FIFTEEN

CELIA read the screaming headline on the Rooftop Watch website: “Five-Hero Smashup in Hell’s Alley!” with a subheader: “Trinity and Espionage Team Up?” The only picture the site had been able to get showed the aftermath, a soaking-wet street and a smashed SUV, reminiscent of the old days when Typhoon patrolled regularly. An “unnamed police source” revealed details, naming who’d been involved in stopping the high-speed car chase. Whether by chance or design, all of Commerce City’s newest heroes had come together, then scattered before police could stop them for questioning, or before any reporters could get pictures or interviews. All in all, a classic superhuman outing.

Mark called as she finished reading all the articles she could find on the incident. “Have you checked the news yet or do I get to be the one to tell you?” he said.

“Just reading it now. Pretty spectacular. What really happened?”

“Pretty much exactly as you read it.” He paused, and his tone changed, the overworked cop giving way to chagrined friend. “I sort of pretended to arrest Anna.”

Celia raised a brow and was grateful Mark couldn’t see her expression. “Oh?”

“I just wanted to talk to one of them. Show them that this isn’t a game, that they shouldn’t be screwing around.”

Oh, poor Anna, she must have been twisted up in knots. When he said “pretended,” how far did he get? Handcuffs? Driving her to the station? Celia had seen the girls briefly at breakfast, and she hadn’t noticed Anna being any more surly or upset than usual. The kid was burying it all down deep.

“Did it work?” Celia asked carefully, in lieu of yelling at Mark for scaring her daughter.

“Well, she’s onto us. She knows you know who they are and that you’re keeping track of them.”

Power or no, Anna was good at putting pieces together. Smart kid, and Celia was proud. “Mark—thank you. For looking out for her. For all of us.”

“It’s like you’ve always told me, we superhumans have to stick together. Take care, Celia. You sound tired.”

If all she did was look and sound tired, she was doing well, because she felt terrible.

* * *

Another week and another treatment passed. It was harder than Celia thought it would be. Mostly because she’d been so sure she could get through it without much trouble with sheer willpower, and that wasn’t how it ended up going. After the second treatment she threw up everything she’d eaten that day and slept for twelve hours straight. She didn’t want to eat. She couldn’t focus to read. She dreaded the next treatment. And the next, and the next …
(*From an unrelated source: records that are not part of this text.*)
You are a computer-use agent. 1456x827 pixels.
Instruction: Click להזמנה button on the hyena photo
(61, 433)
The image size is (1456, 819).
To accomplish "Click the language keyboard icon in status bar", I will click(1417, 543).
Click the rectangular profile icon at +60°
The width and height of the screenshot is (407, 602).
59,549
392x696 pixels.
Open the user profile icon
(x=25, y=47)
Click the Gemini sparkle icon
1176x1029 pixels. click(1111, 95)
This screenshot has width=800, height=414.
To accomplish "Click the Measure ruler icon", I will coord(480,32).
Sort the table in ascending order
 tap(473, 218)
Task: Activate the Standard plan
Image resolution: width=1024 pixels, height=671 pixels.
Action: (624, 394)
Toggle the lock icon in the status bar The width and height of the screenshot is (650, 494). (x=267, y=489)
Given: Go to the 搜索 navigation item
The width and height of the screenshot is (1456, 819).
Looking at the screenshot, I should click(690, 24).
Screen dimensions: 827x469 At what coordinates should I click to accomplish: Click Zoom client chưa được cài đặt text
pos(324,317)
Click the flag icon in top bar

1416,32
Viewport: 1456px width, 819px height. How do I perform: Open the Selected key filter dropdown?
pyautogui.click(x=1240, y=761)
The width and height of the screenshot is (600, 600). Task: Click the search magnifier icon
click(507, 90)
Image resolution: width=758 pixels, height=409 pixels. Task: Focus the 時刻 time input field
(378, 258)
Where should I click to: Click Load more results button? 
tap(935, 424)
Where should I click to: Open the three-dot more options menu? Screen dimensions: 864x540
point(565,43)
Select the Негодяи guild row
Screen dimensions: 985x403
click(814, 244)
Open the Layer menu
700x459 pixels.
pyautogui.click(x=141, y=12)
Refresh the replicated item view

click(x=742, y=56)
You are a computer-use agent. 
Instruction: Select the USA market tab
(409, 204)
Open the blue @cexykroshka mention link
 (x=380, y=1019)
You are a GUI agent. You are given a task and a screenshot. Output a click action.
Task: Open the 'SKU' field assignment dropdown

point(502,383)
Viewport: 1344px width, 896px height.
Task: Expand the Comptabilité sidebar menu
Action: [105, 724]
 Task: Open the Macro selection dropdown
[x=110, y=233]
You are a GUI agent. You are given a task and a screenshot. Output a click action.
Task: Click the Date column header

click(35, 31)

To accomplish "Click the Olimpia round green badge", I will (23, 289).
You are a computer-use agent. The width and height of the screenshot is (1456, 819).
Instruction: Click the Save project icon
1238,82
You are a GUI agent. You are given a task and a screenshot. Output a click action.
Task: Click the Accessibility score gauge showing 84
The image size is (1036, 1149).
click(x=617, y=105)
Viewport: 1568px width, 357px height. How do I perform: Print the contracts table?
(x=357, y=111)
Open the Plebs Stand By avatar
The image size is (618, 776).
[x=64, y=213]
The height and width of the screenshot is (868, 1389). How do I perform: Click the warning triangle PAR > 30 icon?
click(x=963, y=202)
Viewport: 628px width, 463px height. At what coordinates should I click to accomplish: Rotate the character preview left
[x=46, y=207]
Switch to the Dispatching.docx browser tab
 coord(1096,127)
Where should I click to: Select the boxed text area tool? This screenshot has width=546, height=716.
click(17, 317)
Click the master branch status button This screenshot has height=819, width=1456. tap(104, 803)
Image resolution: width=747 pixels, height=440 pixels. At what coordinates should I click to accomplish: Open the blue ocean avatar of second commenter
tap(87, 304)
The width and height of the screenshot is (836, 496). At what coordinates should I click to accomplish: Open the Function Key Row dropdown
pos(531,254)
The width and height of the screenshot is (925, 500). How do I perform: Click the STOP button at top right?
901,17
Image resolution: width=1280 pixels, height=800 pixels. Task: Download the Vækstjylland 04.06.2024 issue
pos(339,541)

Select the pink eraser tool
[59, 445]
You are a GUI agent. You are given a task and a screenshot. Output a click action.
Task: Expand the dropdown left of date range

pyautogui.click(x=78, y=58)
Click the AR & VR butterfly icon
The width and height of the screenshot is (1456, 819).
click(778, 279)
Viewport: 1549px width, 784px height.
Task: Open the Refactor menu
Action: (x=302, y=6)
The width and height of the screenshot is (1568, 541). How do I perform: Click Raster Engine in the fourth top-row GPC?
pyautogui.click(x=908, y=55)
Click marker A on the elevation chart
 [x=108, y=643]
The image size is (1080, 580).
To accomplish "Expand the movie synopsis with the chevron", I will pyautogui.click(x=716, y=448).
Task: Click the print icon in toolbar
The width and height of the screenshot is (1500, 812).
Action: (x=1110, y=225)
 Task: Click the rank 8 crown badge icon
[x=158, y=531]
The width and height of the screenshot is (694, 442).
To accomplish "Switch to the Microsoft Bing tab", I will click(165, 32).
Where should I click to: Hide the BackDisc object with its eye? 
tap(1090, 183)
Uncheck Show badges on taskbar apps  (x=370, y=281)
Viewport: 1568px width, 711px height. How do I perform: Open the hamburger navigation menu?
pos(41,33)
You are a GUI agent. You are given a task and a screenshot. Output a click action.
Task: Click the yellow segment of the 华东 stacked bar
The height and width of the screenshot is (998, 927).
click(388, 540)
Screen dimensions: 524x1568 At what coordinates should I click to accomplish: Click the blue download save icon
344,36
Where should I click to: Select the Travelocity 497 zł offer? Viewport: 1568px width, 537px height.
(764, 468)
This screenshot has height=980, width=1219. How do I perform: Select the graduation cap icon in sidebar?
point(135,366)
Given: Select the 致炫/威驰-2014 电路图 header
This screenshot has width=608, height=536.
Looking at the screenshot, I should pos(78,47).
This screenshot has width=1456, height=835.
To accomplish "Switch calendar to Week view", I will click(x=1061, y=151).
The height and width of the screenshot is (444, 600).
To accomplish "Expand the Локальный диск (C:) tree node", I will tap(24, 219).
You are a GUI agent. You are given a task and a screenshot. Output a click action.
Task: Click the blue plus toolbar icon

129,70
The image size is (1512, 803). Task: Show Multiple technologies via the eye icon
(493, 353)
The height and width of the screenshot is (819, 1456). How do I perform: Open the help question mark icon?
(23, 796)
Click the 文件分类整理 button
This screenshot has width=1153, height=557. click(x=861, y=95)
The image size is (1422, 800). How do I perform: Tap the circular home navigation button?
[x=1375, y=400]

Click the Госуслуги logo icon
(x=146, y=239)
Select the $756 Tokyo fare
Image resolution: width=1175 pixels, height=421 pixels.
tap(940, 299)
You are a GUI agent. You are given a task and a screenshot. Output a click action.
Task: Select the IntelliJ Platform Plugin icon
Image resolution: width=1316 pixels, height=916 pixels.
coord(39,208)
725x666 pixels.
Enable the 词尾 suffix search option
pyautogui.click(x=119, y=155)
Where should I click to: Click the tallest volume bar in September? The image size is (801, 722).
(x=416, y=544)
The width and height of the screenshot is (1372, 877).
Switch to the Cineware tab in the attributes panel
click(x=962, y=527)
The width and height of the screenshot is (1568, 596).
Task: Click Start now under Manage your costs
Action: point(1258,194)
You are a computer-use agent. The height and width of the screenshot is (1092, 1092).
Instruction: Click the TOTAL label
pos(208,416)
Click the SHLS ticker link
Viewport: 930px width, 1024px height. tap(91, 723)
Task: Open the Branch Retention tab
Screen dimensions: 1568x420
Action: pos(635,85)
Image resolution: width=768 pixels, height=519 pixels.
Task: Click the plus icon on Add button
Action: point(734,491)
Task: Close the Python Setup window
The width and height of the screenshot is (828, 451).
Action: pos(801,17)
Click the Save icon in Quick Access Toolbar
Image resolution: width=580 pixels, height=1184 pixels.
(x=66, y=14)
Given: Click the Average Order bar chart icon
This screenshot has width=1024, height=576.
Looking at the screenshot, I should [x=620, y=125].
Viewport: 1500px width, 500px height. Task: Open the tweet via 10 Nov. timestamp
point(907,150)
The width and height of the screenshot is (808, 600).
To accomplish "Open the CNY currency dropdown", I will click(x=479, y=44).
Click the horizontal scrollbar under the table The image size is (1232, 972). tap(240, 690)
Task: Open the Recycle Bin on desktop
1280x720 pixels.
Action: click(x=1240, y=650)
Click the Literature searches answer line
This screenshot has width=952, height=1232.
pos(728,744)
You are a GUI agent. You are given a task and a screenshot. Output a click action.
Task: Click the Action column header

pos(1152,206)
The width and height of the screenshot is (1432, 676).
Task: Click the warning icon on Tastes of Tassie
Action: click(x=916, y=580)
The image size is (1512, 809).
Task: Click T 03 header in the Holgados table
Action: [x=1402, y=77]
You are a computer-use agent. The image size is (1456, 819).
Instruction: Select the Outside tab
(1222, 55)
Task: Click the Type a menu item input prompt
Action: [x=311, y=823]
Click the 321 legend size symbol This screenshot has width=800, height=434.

Claiming a sudden cold or flu would work only a couple of times without raising more suspicions—or proving the very reality she was trying to deny, that she was very ill. During just the second round, other people than Mark tsked her sympathetically over the phone and asked if this was maybe serious and should she see a doctor. That’s what got me into this, she wanted to mutter at them.

She needed more time, just another week or so, before she came clean.

She planned a “business trip” that would allow her to vanish for a few days. She arranged fake itineraries and ticket stubs, just in case someone, namely Majors, checked. Meanwhile, she could hide, be sick, recover, and no one would know.

“And how many weeks is this going to go on?” Arthur questioned, looking over her fake itinerary. Celia decided she could recycle the itinerary several times over, “traveling” as part of an ongoing project that would fall through at the last minute. She could account for six weeks doing this, almost the whole round of chemotherapy. She began to entertain a hope that she wouldn’t have to tell anyone at all, get cured and let it all fall behind her. A silly dream. She was only making things worse.

“Just a few,” she told him, without confidence.

When she started leaving chunks of hair on her pillow, she shaved her head entirely and took to wearing the custom wig she’d had specially made to match her own hair. She penciled in her vanishing eyebrows.

“I’m worried about you,” Arthur said. And she could feel it. The emotion was strong enough to slip past his barriers.

“I know. You’re very tolerant.”

“You’re lying to the people who love you most.”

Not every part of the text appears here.